Salvatore Cherchi, Fragomeni, Christian CherchiSi è svolta al Dixieland Cafè di Milano la conferenza stampa per la presentazione del prossimo match del campione mondiale dei pesi massimi leggeri WBC Giacobbe Fragomeni: il 21 novembre, a Kiel (Germania), difenderà il titolo contro l’imbattuto fuoriclasse ungherese Zsolt Erdei, dal gennaio 2004 campione dei mediomassimi WBO. In allegato, le biografie dei due pugili.

Alla conferenza stampa erano presenti decine di giornalisti di importanti mezzi di comunicazione come come i quotidiani La Gazzetta dello Sport, Il Corriere dello Sport, Il Giorno, l’agenzia Ansa, le reti televisive SportItalia e Più Blu Lombardia, la radio Sport Radio Energi (98.2 FM)  il sito web Datasport, il mensile Olympians e la televisione online Streamit.IT – Tv Rewwwolution (l’unica web tv in alta definizione).

Giacobbe Fragomeni si è detto fiducioso di tornare dalla Germania con la cintura di campione WBC: “Sono in perfetta forma fisica e mentale. Contro Wlodarczyk ho faticato più del previsto perchè non ero concentrato, avevo paura di perdere il titolo, ero sotto pressione per mille motivi. Quello stato d’animo è solo un brutto ricordo. Quando sono tranquillo, i miei avversari non hanno speranze. Quale tattica adotterò? Me lo dirà il mio allenatore Patrizio Oliva, dopo aver visionato le immagini degli ultimi combattimenti di Erdei”.
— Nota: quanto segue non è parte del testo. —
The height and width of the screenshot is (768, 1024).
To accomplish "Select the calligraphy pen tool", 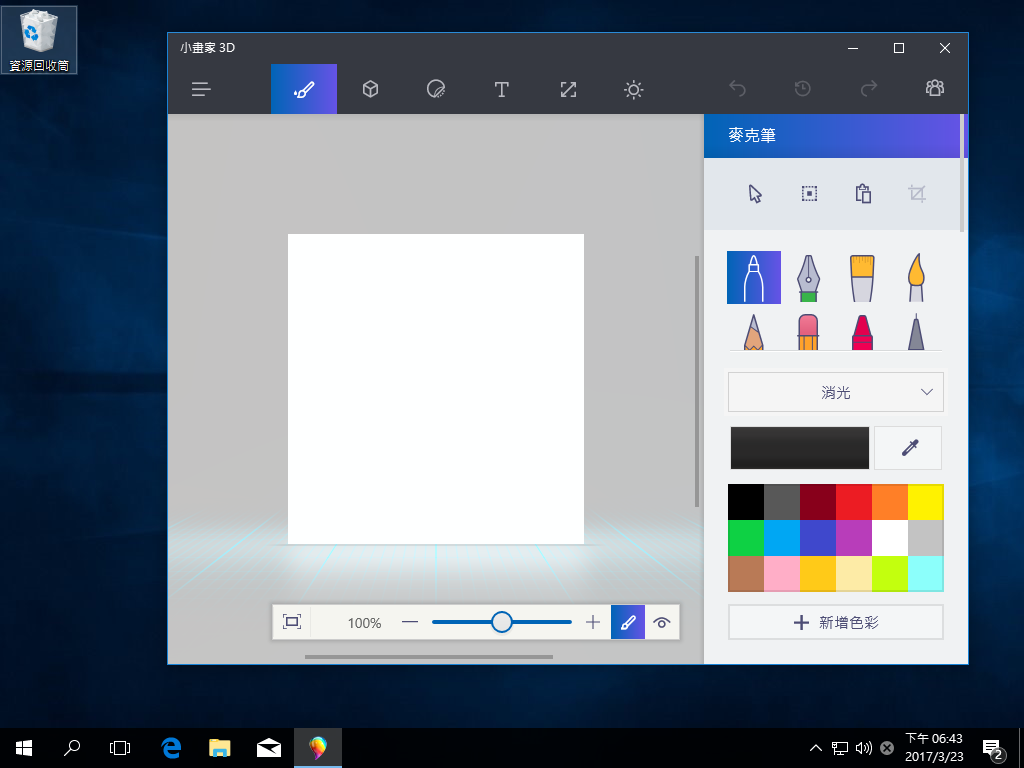I will pyautogui.click(x=808, y=277).
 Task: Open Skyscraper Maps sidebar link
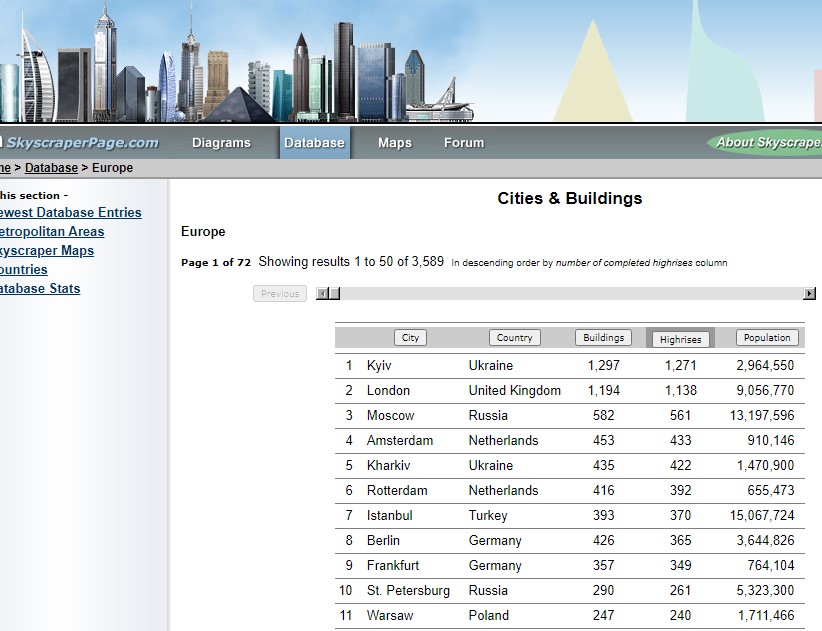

Altrettanto sicuro il presidente della Opi 2000 Salvatore Cherchi: “Erdei è un avversario di altissimo livello, ma ha solo il 40% di possibilità contro Giacobbe. La vittoria aprirà a Giacobbe le porte della Germania, il mercato più ricco in Europa e forse nel mondo. Anche se ha 40 anni, Giacobbe è in forma strepitosa e può combattere ad alto livello ancora per un lustro. Sfondare in Germania significherà ricevere ingaggi notevoli”. Sulla stessa lunghezza d’onda Christian Cherchi, vice-presidente della Opi 2000: “Se non abbiamo organizzato la difesa a Milano è anche per dare a Giacobbe la possibilità di guadagnare grosse cifre, che noi in questo momento non potevamo garantirgli”.